• Aim
Rewrite every line of the entries below as a numbered list, omitting any blank lines.

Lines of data
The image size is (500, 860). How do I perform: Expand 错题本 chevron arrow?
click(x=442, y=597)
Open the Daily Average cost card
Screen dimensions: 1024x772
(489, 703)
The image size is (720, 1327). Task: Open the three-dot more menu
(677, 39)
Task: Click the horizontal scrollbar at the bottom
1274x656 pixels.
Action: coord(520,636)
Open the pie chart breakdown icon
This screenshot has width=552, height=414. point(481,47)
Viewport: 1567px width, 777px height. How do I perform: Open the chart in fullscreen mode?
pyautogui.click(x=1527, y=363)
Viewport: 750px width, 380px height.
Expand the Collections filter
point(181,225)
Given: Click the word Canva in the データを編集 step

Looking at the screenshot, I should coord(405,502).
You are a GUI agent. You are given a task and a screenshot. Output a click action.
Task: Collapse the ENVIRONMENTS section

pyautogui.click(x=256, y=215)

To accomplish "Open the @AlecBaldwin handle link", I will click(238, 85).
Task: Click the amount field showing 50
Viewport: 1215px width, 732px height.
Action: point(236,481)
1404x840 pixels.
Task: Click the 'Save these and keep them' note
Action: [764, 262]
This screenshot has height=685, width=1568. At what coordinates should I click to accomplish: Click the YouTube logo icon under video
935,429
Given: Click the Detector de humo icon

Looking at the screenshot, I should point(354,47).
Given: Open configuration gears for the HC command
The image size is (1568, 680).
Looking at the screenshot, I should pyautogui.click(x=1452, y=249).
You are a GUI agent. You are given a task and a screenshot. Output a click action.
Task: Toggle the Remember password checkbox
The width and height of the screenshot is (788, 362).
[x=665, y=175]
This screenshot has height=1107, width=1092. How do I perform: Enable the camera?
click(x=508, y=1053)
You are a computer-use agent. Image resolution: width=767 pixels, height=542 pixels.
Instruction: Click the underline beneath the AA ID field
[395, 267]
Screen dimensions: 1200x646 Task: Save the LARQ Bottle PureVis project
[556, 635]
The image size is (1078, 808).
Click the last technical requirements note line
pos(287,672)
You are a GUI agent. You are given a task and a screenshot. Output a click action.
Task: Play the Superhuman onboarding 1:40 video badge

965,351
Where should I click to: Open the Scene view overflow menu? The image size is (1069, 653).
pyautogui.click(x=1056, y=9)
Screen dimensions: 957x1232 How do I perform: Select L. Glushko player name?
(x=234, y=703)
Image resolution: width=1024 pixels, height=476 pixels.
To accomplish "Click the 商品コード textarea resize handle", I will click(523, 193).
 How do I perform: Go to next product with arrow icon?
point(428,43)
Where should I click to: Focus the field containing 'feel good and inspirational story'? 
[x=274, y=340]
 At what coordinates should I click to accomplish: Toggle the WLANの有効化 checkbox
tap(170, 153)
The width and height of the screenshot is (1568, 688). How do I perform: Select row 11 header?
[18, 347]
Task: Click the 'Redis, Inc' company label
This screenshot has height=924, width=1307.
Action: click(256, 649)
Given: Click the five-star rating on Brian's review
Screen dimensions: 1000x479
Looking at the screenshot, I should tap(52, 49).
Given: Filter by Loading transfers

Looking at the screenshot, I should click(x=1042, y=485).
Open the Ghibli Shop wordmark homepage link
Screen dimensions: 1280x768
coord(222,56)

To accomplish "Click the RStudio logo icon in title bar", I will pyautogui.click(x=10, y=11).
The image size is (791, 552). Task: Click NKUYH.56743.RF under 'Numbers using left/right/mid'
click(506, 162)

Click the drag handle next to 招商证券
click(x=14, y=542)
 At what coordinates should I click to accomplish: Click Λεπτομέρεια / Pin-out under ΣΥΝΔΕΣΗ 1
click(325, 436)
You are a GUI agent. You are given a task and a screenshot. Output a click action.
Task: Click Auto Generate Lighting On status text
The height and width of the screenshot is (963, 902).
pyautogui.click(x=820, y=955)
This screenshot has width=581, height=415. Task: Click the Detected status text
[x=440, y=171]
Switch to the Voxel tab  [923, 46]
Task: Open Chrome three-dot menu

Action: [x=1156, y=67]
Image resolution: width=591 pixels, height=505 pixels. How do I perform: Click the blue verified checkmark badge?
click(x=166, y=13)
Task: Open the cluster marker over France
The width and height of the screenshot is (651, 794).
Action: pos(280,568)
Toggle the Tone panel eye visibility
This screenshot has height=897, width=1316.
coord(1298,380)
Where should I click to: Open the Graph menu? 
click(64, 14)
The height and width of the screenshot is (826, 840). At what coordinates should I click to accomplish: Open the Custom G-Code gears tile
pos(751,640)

• Expected answer
1. The image size is (500, 860). How do I perform: Expand 错题本 chevron arrow?
2. click(x=442, y=597)
3. Open the Daily Average cost card
4. Screen dimensions: 1024x772
5. (489, 703)
6. The image size is (720, 1327). Task: Open the three-dot more menu
7. (677, 39)
8. Task: Click the horizontal scrollbar at the bottom
9. 1274x656 pixels.
10. Action: coord(520,636)
11. Open the pie chart breakdown icon
12. This screenshot has width=552, height=414. point(481,47)
13. Viewport: 1567px width, 777px height. How do I perform: Open the chart in fullscreen mode?
14. pyautogui.click(x=1527, y=363)
15. Viewport: 750px width, 380px height.
16. Expand the Collections filter
17. point(181,225)
18. Given: Click the word Canva in the データを編集 step
19. Looking at the screenshot, I should coord(405,502).
20. You are a GUI agent. You are given a task and a screenshot. Output a click action.
21. Task: Collapse the ENVIRONMENTS section
22. pyautogui.click(x=256, y=215)
23. To accomplish "Open the @AlecBaldwin handle link", I will click(238, 85).
24. Task: Click the amount field showing 50
25. Viewport: 1215px width, 732px height.
26. Action: point(236,481)
27. 1404x840 pixels.
28. Task: Click the 'Save these and keep them' note
29. Action: [764, 262]
30. This screenshot has height=685, width=1568. At what coordinates should I click to accomplish: Click the YouTube logo icon under video
31. 935,429
32. Given: Click the Detector de humo icon
33. Looking at the screenshot, I should point(354,47).
34. Given: Open configuration gears for the HC command
35. The image size is (1568, 680).
36. Looking at the screenshot, I should pyautogui.click(x=1452, y=249).
37. You are a GUI agent. You are given a task and a screenshot. Output a click action.
38. Task: Toggle the Remember password checkbox
39. The width and height of the screenshot is (788, 362).
40. [x=665, y=175]
41. This screenshot has height=1107, width=1092. How do I perform: Enable the camera?
42. click(x=508, y=1053)
43. You are a computer-use agent. Image resolution: width=767 pixels, height=542 pixels.
44. Instruction: Click the underline beneath the AA ID field
45. [395, 267]
46. Screen dimensions: 1200x646 Task: Save the LARQ Bottle PureVis project
47. [556, 635]
48. The image size is (1078, 808).
49. Click the last technical requirements note line
50. pos(287,672)
51. You are a GUI agent. You are given a task and a screenshot. Output a click action.
52. Task: Play the Superhuman onboarding 1:40 video badge
53. 965,351
54. Where should I click to: Open the Scene view overflow menu? The image size is (1069, 653).
55. pyautogui.click(x=1056, y=9)
56. Screen dimensions: 957x1232 How do I perform: Select L. Glushko player name?
57. (x=234, y=703)
58. Image resolution: width=1024 pixels, height=476 pixels.
59. To accomplish "Click the 商品コード textarea resize handle", I will click(523, 193).
60.  How do I perform: Go to next product with arrow icon?
61. point(428,43)
62. Where should I click to: Focus the field containing 'feel good and inspirational story'? 
63. [x=274, y=340]
64.  At what coordinates should I click to accomplish: Toggle the WLANの有効化 checkbox
65. tap(170, 153)
66. The width and height of the screenshot is (1568, 688). How do I perform: Select row 11 header?
67. [18, 347]
68. Task: Click the 'Redis, Inc' company label
69. This screenshot has height=924, width=1307.
70. Action: click(256, 649)
71. Given: Click the five-star rating on Brian's review
72. Screen dimensions: 1000x479
73. Looking at the screenshot, I should tap(52, 49).
74. Given: Filter by Loading transfers
75. Looking at the screenshot, I should click(x=1042, y=485).
76. Open the Ghibli Shop wordmark homepage link
77. Screen dimensions: 1280x768
78. coord(222,56)
79. To accomplish "Click the RStudio logo icon in title bar", I will pyautogui.click(x=10, y=11).
80. The image size is (791, 552). Task: Click NKUYH.56743.RF under 'Numbers using left/right/mid'
81. click(506, 162)
82. Click the drag handle next to 招商证券
83. click(x=14, y=542)
84.  At what coordinates should I click to accomplish: Click Λεπτομέρεια / Pin-out under ΣΥΝΔΕΣΗ 1
85. click(325, 436)
86. You are a GUI agent. You are given a task and a screenshot. Output a click action.
87. Task: Click Auto Generate Lighting On status text
88. The height and width of the screenshot is (963, 902).
89. pyautogui.click(x=820, y=955)
90. This screenshot has width=581, height=415. Task: Click the Detected status text
91. [x=440, y=171]
92. Switch to the Voxel tab  [923, 46]
93. Task: Open Chrome three-dot menu
94. Action: [x=1156, y=67]
95. Image resolution: width=591 pixels, height=505 pixels. How do I perform: Click the blue verified checkmark badge?
96. click(x=166, y=13)
97. Task: Open the cluster marker over France
98. The width and height of the screenshot is (651, 794).
99. Action: pos(280,568)
100. Toggle the Tone panel eye visibility
101. This screenshot has height=897, width=1316.
102. coord(1298,380)
103. Where should I click to: Open the Graph menu? 
104. click(64, 14)
105. The height and width of the screenshot is (826, 840). At what coordinates should I click to accomplish: Open the Custom G-Code gears tile
106. pos(751,640)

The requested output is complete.